So now, what is your "reasoned case" for using the less common label, despite the guidance not to and the practical implications of this choice? Nikkimaria (talk) 02:38, 12 January 2017 (UTC)
@Billinghurst: Nikkimaria (talk) 13:58, 13 January 2017 (UTC)
Many people do disagree with you. You insist on something that is imho and in the opinions of others arguably wrong and you get angry when people disagree with you. Why? Thanks, GerardM (talk) 05:38, 12 January 2017 (UTC)
I'm not angry, I'm simply asking that you and others provide a reason why following Help:Label and common usage is "arguably wrong". Nikkimaria (talk) 13:03, 12 January 2017 (UTC)
@Billinghurst: Do you have such a reason? Nikkimaria (talk) 23:52, 19 January 2017 (UTC)
@Brya, Billinghurst, Multichill, Nikki: Does anyone? Nikkimaria (talk) 00:29, 22 January 2017 (UTC)
Nobody agrees with you. Let it go. - Brya (talk) 05:44, 22 January 2017 (UTC)
@Brya: You're welcome to disagree with me, it'd just be nice if you had a good reason for doing so. Do you think Help:Label should be changed? If so, to what? If not, why not apply it here? Nikkimaria (talk) 00:36, 23 January 2017 (UTC)
Does anyone else have answers to these questions, or should we go ahead and make the change? Nikkimaria (talk) 00:51, 29 January 2017 (UTC)
No change. The good reason is "there is no consensus for the change". Can we move on yet?  — billinghurst sDrewth 10:08, 29 January 2017 (UTC)
@Billinghurts: Consensus is based on policies/guidelines/rationales, not voting. The "general guidance" in this case does not support your position, as explained above. Do you have a response to the questions to you above? Nikkimaria (talk) 13:46, 29 January 2017 (UTC)
Fix ping: @billinghurst: Nikkimaria (talk) 13:48, 29 January 2017 (UTC)
I believe that I have a pretty good knowledge, and demonstrated application, of the practice of consensus at Wikimedia. I believe that there is no consensus in this community for the change(s) that you propose. Personally, I generally try to express my point of view once, clarify later if needed, so as not to bore people with repetition, nor wish to be ignored through unnecessary dogmatism.

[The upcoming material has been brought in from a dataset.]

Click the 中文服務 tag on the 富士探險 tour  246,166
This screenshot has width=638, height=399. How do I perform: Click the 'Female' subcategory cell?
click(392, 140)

While I am not always successful, I continue to try that as a practice, and it is my experience that it is respected and preferred.  — billinghurst sDrewth 21:43, 29 January 2017 (UTC)
@billinghurst: Well, in this particular case, I would prefer if you responded to the questions I posed above. I assure you I will not be bored by an actual rationale to not follow Help:Label or to change it. If there is no consensus in this community for that guidance page, it should be updated, lest others be misled into thinking there is. Nikkimaria (talk) 01:23, 30 January 2017 (UTC)
Hoi, Dear Nikkimaria, you have been told by multiple persons that they do not agree with your point of view. Your attitude is one where you want to force the issue. You are being aggressive and it is not appreciated. Thanks, GerardM (talk) 14:30, 29 January 2017 (UTC)
Dear @GerardM: I don't intend to force anyone to agree with my point of view, but the documentation of Help:Label should match what the community wants to implement, and it appears from the disagreement here that it does not. Nikkimaria (talk) 01:23, 30 January 2017 (UTC)
And you want to make a "should" a "must". You are repeating yourself and it is not welcome. I am particularly glad that we have no policy wonks like he once that ossify the English Wikipedia. Thanks, GerardM (talk) 06:37, 30 January 2017 (UTC)
If you feel that way, propose changes that will have the talk conform with our practice. Do not push change where it is not wanted. Thanks, GerardM (talk) 06:41, 30 January 2017 (UTC)
@GerardM: What exactly is "our practice", in your opinion? As mentioned above, we are inconsistent in whether we use common or official name, whether we follow article names or not, etc. Nikkimaria (talk) 02:29, 31 January 2017 (UTC)
It is inconsistent yes. We do not have good technology to use appropriate labels. When we are to standardise on logos, we need the technology to manage what is opportune. We do not have it and as far as I am concerned the status quo is to be preferred for arbitrary rules. Thanks, GerardM (talk) 06:45, 31 January 2017 (UTC)
@GerardM: So, in your opinion, "our practice" is that whomever adds a label decides from their own head what they think it should be, and then it never changes? They need make no reference to any guidance page or source? Nikkimaria (talk) 02:58, 1 February 2017 (UTC)
Did you read my answer. We cannot do a proper job on labels. It is deliberately made "easy" and consequently there is no way that a policy or whatever makes sense in all cases. In recognition of this sub standard situation your notions do not function as you imagine. No, I do not need a policy to tell me this. Thanks GerardM (talk) 05:58, 1 February 2017 (UTC)
@GerardM: I read your comment, and it seems to be consistent with my interpretation of it above - you think there should be no policy, and thus that whomever happens to add the label can do whatever they please. In that case you would argue that Help:Label should be deprecated? Nikkimaria (talk) 02:59, 2 February 2017 (UTC)
I personally prefer “United States of America” to differentiate ourselves from “United Mexican States,” “United States of Brazil,” etc. Bwrs (talk) 17:37, 1 February 2017 (UTC)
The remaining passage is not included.